Materials and methods
A flat-topped, two-sided Gaussian kernel was used to weigh k-space data in each target cardiac phase and adjacent two temporal phases during the proposed phase-by-phase reconstruction algorithm. The proposed method (Strategy 3) was used to reconstruct 18 cardiac phases based on data acquired using a previously proposed technique [4D multiphase steady-state imaging with contrast enhancement (MUSIC) technique and its self-gated extension using rotating Cartesian k-space (ROCK-MUSIC) from 12 pediatric patients.

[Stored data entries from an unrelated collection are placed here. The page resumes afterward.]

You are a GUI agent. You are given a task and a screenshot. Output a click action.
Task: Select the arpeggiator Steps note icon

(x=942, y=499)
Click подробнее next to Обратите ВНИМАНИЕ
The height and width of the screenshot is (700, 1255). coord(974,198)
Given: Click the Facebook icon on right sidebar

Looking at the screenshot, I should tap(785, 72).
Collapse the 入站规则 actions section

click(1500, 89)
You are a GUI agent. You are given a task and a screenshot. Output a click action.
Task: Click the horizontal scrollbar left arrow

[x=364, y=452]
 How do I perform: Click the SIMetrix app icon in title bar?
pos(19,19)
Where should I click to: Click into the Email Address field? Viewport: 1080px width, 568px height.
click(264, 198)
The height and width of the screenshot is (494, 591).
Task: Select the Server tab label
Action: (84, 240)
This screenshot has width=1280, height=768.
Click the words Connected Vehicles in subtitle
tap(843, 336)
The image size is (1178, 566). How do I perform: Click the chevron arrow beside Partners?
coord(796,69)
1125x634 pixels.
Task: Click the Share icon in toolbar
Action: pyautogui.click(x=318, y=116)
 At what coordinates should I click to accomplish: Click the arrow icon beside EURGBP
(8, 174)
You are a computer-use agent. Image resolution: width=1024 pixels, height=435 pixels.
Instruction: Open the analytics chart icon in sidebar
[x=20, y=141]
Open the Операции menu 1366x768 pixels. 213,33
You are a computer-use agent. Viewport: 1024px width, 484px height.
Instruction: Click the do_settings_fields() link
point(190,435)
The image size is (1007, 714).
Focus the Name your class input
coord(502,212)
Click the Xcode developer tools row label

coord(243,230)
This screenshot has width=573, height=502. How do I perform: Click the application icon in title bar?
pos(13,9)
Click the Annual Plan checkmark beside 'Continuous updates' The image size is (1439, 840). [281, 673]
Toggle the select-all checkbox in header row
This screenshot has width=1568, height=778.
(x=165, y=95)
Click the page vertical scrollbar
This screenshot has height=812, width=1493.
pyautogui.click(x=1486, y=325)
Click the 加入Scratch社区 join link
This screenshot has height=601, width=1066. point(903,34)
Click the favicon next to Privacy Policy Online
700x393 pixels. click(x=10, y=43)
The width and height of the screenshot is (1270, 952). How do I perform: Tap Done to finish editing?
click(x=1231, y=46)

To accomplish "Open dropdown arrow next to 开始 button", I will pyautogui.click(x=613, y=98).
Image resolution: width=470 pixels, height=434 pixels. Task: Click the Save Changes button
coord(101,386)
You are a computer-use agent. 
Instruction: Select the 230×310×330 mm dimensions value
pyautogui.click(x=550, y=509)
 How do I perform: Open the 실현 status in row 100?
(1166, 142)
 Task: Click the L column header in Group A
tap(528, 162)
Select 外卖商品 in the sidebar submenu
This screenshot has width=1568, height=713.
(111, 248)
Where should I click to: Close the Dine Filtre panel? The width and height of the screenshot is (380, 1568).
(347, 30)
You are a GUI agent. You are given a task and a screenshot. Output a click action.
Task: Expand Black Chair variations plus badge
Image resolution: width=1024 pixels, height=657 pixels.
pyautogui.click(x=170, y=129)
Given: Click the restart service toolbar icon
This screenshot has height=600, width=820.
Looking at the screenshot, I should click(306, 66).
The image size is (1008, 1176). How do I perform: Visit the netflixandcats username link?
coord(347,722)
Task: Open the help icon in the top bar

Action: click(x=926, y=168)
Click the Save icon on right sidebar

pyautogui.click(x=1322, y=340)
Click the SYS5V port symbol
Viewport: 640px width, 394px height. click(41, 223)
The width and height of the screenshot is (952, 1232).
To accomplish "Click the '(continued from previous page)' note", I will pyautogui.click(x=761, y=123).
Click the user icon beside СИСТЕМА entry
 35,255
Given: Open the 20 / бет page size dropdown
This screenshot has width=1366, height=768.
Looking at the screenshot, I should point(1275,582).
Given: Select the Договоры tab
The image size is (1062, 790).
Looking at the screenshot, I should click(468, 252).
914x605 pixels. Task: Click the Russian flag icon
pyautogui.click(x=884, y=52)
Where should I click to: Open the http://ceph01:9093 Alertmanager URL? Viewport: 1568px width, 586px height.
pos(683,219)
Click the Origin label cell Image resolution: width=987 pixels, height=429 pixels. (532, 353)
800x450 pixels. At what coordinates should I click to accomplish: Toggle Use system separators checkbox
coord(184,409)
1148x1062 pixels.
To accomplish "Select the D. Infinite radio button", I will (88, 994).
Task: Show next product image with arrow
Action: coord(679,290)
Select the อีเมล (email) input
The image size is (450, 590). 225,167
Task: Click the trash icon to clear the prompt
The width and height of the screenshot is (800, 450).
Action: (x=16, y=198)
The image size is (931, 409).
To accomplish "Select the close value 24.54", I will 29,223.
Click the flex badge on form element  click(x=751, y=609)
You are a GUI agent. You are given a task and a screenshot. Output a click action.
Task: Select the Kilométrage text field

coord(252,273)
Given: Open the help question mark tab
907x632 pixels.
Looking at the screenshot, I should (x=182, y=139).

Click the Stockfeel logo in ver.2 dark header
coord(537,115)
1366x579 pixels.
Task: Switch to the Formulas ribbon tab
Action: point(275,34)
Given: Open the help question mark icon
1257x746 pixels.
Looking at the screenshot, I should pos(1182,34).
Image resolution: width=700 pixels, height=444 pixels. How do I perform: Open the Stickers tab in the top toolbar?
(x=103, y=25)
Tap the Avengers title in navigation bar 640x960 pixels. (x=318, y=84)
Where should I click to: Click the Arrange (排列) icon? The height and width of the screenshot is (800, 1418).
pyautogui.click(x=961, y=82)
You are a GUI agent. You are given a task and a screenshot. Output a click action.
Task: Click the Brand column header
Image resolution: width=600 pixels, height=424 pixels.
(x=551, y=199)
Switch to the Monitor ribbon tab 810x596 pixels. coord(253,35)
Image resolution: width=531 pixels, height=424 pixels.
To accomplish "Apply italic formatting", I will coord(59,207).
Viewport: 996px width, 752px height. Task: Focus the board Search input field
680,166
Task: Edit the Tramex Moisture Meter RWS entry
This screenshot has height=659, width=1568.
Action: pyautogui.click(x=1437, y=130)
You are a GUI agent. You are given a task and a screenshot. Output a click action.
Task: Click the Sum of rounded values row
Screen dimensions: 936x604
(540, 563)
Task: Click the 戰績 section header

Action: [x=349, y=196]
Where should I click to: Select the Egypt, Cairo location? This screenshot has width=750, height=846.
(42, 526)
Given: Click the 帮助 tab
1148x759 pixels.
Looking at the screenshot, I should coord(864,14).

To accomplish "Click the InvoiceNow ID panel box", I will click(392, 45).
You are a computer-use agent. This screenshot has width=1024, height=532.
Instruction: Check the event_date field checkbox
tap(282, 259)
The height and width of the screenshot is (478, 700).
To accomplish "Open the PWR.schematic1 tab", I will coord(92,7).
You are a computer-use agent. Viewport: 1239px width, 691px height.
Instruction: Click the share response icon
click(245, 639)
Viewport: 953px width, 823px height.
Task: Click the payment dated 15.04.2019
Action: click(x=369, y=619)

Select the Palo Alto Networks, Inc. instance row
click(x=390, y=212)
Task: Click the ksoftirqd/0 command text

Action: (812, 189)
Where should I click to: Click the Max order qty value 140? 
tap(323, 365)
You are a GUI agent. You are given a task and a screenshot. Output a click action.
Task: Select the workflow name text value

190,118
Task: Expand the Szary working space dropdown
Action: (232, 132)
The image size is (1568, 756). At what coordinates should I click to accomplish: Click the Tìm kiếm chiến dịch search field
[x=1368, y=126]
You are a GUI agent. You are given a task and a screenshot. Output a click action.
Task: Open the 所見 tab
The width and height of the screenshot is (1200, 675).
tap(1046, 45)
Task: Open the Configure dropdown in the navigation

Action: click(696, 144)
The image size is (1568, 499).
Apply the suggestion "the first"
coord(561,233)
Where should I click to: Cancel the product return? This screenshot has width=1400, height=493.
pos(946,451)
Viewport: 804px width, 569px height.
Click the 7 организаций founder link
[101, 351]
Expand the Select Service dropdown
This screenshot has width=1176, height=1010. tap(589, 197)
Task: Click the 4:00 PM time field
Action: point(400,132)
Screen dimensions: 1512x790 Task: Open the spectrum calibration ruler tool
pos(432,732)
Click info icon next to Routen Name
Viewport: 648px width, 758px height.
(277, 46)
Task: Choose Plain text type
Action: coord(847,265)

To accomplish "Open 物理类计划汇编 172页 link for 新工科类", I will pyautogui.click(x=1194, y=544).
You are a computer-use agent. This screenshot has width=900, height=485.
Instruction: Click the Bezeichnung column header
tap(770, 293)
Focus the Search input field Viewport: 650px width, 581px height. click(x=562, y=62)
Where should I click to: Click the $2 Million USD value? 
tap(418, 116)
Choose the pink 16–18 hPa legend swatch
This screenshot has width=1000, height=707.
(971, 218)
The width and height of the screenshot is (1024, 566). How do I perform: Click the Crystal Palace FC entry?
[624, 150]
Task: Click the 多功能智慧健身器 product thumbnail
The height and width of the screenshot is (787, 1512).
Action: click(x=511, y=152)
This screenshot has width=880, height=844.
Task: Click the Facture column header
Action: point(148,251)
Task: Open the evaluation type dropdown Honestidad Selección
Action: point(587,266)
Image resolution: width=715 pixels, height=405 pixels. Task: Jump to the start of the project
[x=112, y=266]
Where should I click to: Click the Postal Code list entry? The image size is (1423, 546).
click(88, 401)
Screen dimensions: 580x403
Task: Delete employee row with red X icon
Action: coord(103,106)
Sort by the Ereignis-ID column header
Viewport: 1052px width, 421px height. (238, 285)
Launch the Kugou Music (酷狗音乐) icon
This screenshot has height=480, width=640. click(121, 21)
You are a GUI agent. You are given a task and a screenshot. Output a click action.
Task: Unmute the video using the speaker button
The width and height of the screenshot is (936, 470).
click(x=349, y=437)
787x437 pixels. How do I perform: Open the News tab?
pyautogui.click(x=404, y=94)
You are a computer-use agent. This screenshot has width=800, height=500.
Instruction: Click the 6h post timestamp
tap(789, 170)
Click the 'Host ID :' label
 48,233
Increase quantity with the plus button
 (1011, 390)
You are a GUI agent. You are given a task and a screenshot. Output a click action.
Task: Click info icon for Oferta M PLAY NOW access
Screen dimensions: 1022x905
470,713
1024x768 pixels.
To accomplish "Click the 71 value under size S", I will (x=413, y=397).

As a comparison, the same data set was reconstructed into nine phases using a phase-by-phase method (Strategy 1), 18 phases using view sharing (Strategy 4), and 18 phases using a temporal regularized method (Strategy 2). Regional image sharpness and left ventricle volumetric measurements were used to compare the four reconstructions quantitatively.
Results
Strategies 1 and 4 generated significantly sharper images of static structures (P ≤ 0.018) than Strategies 2 and 3 but significantly more blurry (P ≤ 0.021) images of the heart. Left ventricular volumetric measurements from the nine-phase reconstruction (Strategy 1) correlated moderately (r < 0.8) with the 2D cine, whereas the remaining three techniques had a higher correlation (r > 0.9). The computational burden of Strategy 2 was six times that of Strategy 3.
Conclusion
The proposed method of motion-weighted reconstruction improves temporal resolution in 4D cardiac imaging with a clinically practical workflow.